■ **Do this**:
Please answer these from the commentary on economic inequality below:
1. What phrase is set against the "great divergence" to describe the postwar years?
2. What is the title of Thomas Piketty's book?
3. What span of time does Piketty describe as anomalous in economic history?
---------- Source excerpt
For one who is generally in agreement with their principles and goals, it is often disappointing to read articles generated by left-leaning publications. There seems a scent of age—or even decay—about them. Most look nostalgically back at a past when unions were strong and taxes were much more progressive. The "Golden Era" occurred in the postwar years when the "great convergence" occurred, as opposed to the "great divergence" in income inequality that we face now. Many proposals to address this growing inequality emerge, but few resonate with the majority of the population. It seems that old remedies are not stirring new hearts.
Most liberals were heartened by the publication in this country of Thomas Piketty’s book
Capital in the Twenty-First Century. In it he documents the history of economic inequality and predicts a dire future. Piketty’s work provides a justification for action being taken to address the problem of inequality.
Also included in his economic history is a warning. He makes quite clear the notion that the period from the beginning of World War I to about 1970 was an anomalous time in economic history. Two world wars and the Great Depression created circumstances and shared experiences that hopefully will never be replicated. Yet, our beliefs about economics, politics, and society emerged from that unique period. If they seem less valid now, could it be that we are, as a society, evolving into different creatures with new concerns and mindsets that are not receptive to old rallying cries?
--------------------
---------- Information shown
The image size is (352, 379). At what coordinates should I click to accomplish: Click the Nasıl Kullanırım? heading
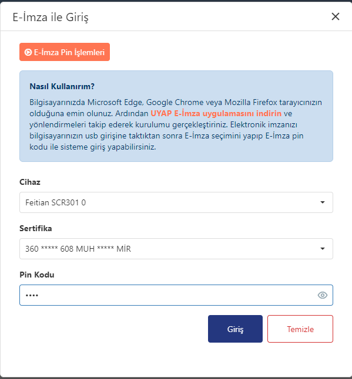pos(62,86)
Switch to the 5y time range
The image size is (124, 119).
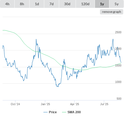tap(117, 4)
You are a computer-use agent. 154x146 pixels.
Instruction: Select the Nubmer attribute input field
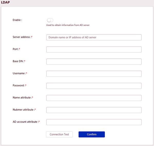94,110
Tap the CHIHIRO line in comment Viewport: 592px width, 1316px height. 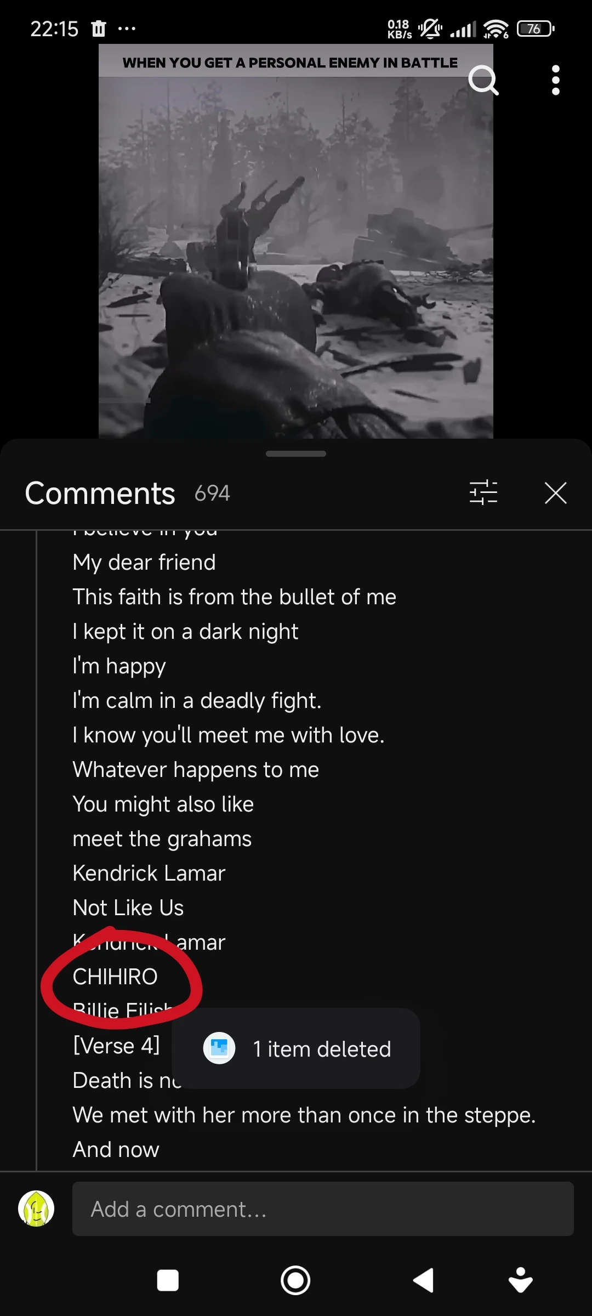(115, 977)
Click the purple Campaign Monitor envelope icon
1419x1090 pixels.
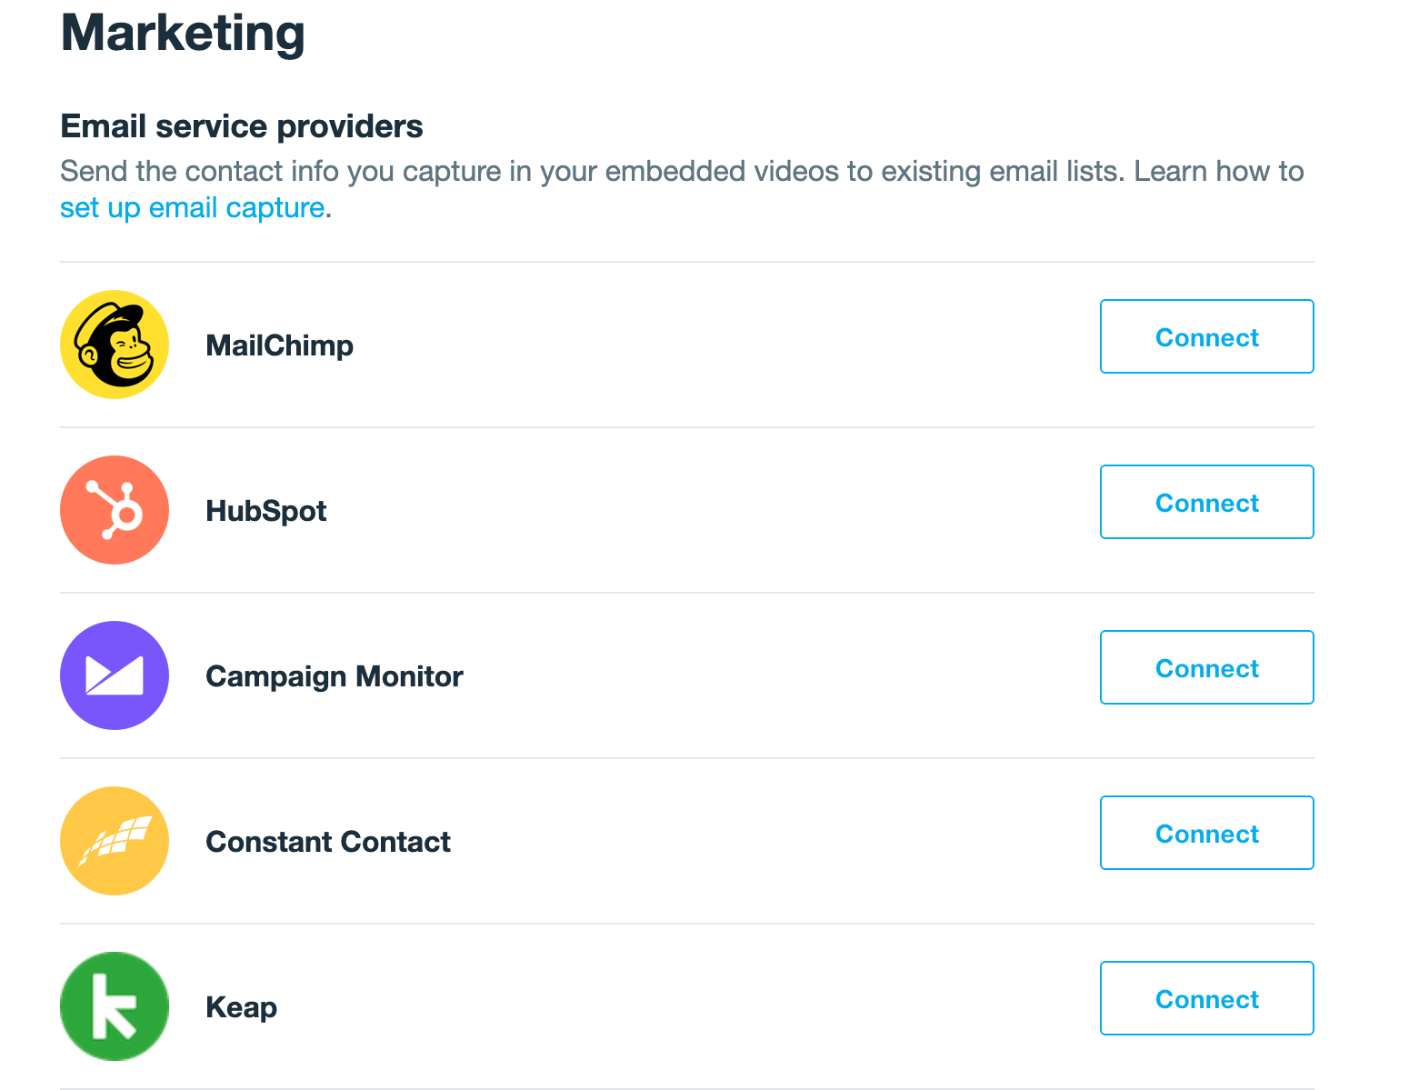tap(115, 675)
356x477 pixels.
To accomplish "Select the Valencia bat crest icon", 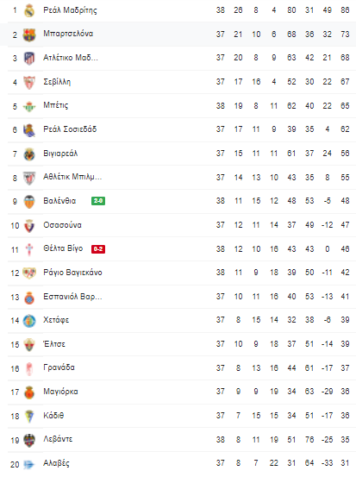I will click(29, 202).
--------------------
■ **Task output**:
1. The "great convergence"
2. Capital in the Twenty-First Century
3. From the beginning of World War I to about 1970